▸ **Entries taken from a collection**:
★ ★ ★ ★ ★ ★ ★
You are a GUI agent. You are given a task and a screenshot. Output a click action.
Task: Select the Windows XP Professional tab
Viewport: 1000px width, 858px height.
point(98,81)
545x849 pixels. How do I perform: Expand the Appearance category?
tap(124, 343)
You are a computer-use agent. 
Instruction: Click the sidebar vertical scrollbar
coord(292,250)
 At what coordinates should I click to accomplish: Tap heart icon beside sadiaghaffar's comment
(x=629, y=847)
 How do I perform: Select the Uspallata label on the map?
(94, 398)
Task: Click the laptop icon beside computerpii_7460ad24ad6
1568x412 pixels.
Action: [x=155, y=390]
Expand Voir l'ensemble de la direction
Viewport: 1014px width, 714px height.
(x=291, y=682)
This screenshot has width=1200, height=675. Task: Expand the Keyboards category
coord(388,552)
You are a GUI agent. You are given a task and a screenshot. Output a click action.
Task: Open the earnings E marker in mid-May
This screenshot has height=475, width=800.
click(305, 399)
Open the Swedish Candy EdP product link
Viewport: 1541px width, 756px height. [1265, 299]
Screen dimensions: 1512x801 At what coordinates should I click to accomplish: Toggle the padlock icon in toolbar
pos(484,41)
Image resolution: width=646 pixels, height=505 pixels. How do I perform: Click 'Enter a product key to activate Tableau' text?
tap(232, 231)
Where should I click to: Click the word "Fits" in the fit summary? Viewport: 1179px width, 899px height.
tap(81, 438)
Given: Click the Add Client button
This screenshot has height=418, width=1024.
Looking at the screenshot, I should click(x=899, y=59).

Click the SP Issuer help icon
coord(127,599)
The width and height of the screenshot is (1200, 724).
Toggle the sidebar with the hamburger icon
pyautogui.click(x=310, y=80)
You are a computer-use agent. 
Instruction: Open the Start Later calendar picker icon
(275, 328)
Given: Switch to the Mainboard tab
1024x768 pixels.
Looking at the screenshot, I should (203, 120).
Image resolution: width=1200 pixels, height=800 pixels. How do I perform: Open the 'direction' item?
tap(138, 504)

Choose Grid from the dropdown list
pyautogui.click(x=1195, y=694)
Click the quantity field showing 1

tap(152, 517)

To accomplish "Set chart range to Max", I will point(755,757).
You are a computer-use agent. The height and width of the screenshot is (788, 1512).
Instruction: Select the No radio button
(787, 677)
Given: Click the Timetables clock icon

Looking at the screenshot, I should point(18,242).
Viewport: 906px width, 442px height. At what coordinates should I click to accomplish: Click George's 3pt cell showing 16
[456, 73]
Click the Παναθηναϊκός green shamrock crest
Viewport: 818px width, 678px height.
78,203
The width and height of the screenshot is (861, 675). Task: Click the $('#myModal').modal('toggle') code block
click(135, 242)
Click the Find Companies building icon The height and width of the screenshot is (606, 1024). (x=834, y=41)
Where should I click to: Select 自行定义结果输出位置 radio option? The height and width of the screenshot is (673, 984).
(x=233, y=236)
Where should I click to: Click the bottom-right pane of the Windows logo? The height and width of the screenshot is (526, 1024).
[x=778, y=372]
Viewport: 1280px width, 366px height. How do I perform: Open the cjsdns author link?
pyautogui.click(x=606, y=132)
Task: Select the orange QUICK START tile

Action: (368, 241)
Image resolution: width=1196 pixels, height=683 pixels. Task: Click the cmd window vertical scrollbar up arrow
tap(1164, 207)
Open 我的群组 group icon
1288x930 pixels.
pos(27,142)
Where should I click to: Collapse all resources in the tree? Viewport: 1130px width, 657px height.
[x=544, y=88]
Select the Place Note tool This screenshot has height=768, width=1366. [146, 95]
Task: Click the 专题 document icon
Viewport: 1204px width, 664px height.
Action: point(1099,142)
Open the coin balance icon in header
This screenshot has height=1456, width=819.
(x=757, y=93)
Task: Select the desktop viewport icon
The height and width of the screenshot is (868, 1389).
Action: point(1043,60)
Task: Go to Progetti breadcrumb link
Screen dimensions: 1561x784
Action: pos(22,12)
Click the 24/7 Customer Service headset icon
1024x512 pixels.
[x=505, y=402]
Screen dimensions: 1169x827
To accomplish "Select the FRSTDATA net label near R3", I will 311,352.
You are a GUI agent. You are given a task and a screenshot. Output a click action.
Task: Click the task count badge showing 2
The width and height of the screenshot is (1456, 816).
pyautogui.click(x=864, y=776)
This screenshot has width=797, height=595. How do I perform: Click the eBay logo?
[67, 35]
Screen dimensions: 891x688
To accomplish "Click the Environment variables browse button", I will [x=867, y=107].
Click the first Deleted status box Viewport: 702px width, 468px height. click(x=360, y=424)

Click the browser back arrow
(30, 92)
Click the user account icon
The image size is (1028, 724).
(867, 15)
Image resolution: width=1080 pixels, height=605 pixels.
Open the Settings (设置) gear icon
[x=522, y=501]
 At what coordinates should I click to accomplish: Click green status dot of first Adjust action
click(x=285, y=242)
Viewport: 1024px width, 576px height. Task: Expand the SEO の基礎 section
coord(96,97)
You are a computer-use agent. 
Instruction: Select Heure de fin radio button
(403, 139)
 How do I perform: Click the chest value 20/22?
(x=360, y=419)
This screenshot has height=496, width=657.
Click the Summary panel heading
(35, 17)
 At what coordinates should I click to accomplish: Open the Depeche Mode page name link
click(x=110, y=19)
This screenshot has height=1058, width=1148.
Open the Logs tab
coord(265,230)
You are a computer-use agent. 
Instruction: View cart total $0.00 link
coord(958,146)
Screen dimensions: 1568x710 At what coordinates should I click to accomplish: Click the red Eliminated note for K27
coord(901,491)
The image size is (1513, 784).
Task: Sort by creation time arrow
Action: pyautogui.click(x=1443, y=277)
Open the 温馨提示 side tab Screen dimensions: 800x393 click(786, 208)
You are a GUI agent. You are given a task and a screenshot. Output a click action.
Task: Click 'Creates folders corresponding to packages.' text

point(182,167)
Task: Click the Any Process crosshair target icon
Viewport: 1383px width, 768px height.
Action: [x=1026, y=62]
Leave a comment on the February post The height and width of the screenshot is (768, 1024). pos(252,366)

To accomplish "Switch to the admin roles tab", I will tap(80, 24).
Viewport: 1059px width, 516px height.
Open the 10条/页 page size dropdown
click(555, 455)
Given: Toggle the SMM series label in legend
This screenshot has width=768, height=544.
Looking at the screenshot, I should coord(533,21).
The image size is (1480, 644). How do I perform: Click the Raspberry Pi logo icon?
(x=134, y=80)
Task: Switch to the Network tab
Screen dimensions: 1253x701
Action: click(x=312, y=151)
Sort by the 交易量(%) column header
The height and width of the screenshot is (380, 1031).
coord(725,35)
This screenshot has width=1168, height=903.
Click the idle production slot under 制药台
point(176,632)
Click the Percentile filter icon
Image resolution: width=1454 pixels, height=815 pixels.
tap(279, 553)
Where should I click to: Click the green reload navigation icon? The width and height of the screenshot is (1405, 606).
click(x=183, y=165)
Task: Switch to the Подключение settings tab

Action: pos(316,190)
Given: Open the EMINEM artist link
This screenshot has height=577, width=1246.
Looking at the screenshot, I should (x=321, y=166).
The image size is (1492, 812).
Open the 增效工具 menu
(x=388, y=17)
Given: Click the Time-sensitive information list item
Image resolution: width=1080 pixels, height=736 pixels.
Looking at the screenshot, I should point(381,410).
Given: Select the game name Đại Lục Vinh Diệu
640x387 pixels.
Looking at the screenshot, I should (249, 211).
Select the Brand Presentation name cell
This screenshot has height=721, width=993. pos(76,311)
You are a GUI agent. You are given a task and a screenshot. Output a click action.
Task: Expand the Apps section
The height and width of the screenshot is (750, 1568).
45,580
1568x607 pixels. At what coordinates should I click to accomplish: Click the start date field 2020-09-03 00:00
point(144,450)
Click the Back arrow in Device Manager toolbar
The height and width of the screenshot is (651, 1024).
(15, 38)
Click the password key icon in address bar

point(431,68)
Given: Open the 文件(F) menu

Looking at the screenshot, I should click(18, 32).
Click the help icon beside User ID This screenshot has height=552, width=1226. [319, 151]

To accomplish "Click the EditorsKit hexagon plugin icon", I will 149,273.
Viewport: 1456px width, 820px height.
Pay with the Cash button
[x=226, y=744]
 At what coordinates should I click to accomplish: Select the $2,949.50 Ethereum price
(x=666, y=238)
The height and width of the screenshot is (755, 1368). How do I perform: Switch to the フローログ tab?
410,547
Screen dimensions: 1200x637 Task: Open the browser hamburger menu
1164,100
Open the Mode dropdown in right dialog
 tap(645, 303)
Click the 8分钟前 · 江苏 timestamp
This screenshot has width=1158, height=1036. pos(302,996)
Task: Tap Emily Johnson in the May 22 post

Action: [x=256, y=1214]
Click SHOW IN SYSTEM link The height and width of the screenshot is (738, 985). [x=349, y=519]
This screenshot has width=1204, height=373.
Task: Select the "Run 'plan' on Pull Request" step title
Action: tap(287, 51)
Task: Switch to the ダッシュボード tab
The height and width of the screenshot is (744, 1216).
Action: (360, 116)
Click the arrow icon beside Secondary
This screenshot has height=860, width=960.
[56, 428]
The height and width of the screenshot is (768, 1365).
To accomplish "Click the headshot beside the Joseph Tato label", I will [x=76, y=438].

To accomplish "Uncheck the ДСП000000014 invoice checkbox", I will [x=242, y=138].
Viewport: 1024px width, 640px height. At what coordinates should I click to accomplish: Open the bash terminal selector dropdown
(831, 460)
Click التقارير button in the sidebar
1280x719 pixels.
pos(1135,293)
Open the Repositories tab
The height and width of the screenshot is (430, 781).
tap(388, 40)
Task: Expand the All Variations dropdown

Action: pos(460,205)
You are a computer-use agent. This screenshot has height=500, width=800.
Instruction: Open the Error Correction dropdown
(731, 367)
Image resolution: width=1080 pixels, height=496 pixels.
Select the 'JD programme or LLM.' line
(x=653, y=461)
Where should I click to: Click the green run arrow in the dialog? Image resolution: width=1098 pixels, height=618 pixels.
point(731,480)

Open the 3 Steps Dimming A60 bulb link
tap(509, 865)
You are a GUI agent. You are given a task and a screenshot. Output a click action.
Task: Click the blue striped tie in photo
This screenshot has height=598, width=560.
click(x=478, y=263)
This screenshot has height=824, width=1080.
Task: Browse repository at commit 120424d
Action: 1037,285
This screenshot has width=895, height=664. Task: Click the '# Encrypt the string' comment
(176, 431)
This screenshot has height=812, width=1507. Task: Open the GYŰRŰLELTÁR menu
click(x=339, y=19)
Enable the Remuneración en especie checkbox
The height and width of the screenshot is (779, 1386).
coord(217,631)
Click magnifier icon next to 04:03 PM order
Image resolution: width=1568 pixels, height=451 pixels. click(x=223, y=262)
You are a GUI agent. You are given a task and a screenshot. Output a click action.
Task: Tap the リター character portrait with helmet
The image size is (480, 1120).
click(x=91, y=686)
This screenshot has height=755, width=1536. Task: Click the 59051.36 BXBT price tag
★ ★ ★ ★ ★ ★ ★
▸ **Task requirements**:
Give back, word for word, only the lines above from the line holding "Instruction: Select the No radio button" to the line holding "Click the 24/7 Customer Service headset icon", both included.

▸ **Solution to the problem**:
Instruction: Select the No radio button
(787, 677)
Given: Click the Timetables clock icon

Looking at the screenshot, I should point(18,242).
Viewport: 906px width, 442px height. At what coordinates should I click to accomplish: Click George's 3pt cell showing 16
[456, 73]
Click the Παναθηναϊκός green shamrock crest
Viewport: 818px width, 678px height.
78,203
The width and height of the screenshot is (861, 675). Task: Click the $('#myModal').modal('toggle') code block
click(135, 242)
Click the Find Companies building icon The height and width of the screenshot is (606, 1024). (x=834, y=41)
Where should I click to: Select 自行定义结果输出位置 radio option? The height and width of the screenshot is (673, 984).
(x=233, y=236)
Where should I click to: Click the bottom-right pane of the Windows logo? The height and width of the screenshot is (526, 1024).
[x=778, y=372]
Viewport: 1280px width, 366px height. How do I perform: Open the cjsdns author link?
pyautogui.click(x=606, y=132)
Task: Select the orange QUICK START tile

Action: (368, 241)
Image resolution: width=1196 pixels, height=683 pixels. Task: Click the cmd window vertical scrollbar up arrow
tap(1164, 207)
Open 我的群组 group icon
1288x930 pixels.
pos(27,142)
Where should I click to: Collapse all resources in the tree? Viewport: 1130px width, 657px height.
[x=544, y=88]
Select the Place Note tool This screenshot has height=768, width=1366. [146, 95]
Task: Click the 专题 document icon
Viewport: 1204px width, 664px height.
Action: point(1099,142)
Open the coin balance icon in header
This screenshot has height=1456, width=819.
(x=757, y=93)
Task: Select the desktop viewport icon
The height and width of the screenshot is (868, 1389).
Action: point(1043,60)
Task: Go to Progetti breadcrumb link
Screen dimensions: 1561x784
Action: pos(22,12)
Click the 24/7 Customer Service headset icon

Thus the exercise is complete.